Copy verbatim the lines of the entries below, from the line containing "Task: Open the Stars filter dropdown" through the line containing "I will point(466,183).", inclusive.

== Information given ==

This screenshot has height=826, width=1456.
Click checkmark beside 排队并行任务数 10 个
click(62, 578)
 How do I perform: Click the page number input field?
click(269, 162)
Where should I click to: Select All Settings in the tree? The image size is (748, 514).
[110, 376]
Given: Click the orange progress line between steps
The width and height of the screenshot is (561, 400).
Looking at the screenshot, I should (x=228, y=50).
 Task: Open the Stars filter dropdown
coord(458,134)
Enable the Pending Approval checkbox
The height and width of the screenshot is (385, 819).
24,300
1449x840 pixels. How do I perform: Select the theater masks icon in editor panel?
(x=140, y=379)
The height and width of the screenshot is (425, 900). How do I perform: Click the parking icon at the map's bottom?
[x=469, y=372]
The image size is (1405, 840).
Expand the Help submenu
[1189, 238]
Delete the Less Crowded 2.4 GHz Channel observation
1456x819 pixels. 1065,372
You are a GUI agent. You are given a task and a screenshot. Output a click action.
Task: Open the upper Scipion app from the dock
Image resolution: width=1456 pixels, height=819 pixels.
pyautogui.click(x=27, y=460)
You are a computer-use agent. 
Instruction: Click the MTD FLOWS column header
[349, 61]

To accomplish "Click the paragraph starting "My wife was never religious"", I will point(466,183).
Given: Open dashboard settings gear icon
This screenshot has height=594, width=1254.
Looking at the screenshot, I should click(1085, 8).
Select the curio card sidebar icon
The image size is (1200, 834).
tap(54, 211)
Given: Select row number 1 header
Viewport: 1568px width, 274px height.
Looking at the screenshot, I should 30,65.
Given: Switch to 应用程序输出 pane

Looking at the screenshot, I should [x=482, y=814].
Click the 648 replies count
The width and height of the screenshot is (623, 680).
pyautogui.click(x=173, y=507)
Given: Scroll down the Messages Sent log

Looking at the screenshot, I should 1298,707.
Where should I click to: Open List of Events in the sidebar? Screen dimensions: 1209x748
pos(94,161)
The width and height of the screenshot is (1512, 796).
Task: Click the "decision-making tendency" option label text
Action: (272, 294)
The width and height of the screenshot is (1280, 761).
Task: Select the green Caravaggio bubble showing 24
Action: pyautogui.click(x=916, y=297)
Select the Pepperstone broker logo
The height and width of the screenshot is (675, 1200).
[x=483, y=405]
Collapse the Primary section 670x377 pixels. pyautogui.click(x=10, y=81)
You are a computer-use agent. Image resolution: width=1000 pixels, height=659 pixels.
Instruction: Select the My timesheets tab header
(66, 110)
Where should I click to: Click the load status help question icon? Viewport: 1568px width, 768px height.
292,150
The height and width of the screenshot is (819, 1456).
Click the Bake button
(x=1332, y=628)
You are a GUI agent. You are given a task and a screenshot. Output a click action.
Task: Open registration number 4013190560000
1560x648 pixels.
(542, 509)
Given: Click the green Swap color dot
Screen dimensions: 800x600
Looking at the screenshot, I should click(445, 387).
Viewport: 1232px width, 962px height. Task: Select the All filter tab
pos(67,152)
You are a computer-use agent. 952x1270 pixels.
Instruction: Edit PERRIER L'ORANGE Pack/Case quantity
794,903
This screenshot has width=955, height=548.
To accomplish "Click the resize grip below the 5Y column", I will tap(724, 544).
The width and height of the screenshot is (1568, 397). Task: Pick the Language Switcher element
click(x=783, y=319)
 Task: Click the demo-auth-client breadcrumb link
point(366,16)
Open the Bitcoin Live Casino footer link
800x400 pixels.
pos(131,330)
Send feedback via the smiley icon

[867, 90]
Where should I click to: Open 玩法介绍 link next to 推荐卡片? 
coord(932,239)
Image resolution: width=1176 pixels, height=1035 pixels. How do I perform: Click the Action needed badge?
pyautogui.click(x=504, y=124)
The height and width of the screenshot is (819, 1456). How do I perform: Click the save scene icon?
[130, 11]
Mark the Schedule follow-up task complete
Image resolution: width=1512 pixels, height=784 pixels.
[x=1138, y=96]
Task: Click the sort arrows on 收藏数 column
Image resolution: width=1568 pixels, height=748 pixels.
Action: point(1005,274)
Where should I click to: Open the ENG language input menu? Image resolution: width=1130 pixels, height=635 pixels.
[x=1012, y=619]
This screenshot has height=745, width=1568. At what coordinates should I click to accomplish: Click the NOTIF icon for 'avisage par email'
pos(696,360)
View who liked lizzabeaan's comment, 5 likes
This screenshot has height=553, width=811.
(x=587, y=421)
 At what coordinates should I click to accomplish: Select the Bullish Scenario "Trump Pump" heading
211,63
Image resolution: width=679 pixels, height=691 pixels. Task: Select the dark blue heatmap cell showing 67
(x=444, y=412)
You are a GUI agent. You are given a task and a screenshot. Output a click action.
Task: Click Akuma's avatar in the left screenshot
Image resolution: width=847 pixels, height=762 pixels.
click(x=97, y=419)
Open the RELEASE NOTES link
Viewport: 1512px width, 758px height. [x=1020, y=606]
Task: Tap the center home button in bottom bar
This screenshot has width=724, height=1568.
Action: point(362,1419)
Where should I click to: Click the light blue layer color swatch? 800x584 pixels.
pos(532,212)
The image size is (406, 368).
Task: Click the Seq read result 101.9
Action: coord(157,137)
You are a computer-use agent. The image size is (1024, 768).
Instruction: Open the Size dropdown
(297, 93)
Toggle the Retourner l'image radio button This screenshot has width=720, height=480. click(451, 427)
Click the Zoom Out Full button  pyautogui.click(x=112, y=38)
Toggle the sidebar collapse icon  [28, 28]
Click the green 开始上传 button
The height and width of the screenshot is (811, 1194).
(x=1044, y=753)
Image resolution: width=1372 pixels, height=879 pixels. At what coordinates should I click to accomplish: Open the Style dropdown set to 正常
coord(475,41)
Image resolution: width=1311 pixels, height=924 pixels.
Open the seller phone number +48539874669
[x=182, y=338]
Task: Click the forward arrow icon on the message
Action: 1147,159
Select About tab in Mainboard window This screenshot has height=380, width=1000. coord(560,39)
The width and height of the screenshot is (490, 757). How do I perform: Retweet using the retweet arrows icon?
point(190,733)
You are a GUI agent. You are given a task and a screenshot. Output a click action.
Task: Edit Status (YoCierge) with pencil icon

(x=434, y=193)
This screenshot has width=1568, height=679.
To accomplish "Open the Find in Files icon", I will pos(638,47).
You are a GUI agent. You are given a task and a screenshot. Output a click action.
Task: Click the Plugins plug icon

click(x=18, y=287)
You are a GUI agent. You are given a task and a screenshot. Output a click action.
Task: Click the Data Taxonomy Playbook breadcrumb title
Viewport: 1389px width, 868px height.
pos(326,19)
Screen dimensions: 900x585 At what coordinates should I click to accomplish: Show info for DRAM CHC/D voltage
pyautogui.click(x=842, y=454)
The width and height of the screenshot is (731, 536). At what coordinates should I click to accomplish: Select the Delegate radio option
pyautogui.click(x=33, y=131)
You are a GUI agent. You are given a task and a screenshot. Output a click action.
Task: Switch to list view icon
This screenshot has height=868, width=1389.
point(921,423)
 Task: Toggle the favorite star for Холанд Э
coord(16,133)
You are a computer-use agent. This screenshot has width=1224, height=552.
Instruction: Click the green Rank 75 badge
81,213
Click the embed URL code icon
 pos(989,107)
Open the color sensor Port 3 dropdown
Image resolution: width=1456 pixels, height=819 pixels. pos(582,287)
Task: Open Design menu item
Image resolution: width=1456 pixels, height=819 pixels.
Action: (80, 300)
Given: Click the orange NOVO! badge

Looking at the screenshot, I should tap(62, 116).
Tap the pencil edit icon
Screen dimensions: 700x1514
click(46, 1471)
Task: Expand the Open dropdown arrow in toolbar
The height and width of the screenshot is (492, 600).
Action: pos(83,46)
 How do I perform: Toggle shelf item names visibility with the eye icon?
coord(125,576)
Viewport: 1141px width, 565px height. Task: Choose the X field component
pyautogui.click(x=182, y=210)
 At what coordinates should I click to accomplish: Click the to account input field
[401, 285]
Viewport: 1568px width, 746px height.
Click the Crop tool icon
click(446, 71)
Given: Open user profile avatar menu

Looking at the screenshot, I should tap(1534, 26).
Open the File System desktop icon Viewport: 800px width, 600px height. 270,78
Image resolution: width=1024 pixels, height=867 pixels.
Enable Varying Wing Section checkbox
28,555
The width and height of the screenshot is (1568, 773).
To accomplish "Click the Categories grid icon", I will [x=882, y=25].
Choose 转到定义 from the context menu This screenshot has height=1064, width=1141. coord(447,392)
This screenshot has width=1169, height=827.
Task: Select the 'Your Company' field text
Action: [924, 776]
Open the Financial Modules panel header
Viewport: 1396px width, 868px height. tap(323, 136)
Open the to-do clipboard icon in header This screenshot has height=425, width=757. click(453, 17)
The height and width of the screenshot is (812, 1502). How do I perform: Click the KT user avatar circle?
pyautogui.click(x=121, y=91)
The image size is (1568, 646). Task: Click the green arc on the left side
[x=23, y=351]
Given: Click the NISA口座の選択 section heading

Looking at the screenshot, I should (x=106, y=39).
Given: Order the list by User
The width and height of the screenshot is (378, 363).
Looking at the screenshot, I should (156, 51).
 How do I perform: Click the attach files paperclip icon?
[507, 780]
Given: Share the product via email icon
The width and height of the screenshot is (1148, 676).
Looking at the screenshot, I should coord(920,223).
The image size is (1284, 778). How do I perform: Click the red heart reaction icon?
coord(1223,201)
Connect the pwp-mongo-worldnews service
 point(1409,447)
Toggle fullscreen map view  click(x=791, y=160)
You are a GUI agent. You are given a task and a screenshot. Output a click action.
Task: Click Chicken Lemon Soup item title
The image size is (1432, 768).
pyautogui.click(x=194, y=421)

===

# Answer to this task
 Task: Open the Stars filter dropdown
coord(458,134)
Enable the Pending Approval checkbox
The height and width of the screenshot is (385, 819).
24,300
1449x840 pixels. How do I perform: Select the theater masks icon in editor panel?
(x=140, y=379)
The height and width of the screenshot is (425, 900). How do I perform: Click the parking icon at the map's bottom?
[x=469, y=372]
The image size is (1405, 840).
Expand the Help submenu
[1189, 238]
Delete the Less Crowded 2.4 GHz Channel observation
1456x819 pixels. 1065,372
You are a GUI agent. You are given a task and a screenshot. Output a click action.
Task: Open the upper Scipion app from the dock
Image resolution: width=1456 pixels, height=819 pixels.
pyautogui.click(x=27, y=460)
You are a computer-use agent. 
Instruction: Click the MTD FLOWS column header
[349, 61]

To accomplish "Click the paragraph starting "My wife was never religious"", I will point(466,183).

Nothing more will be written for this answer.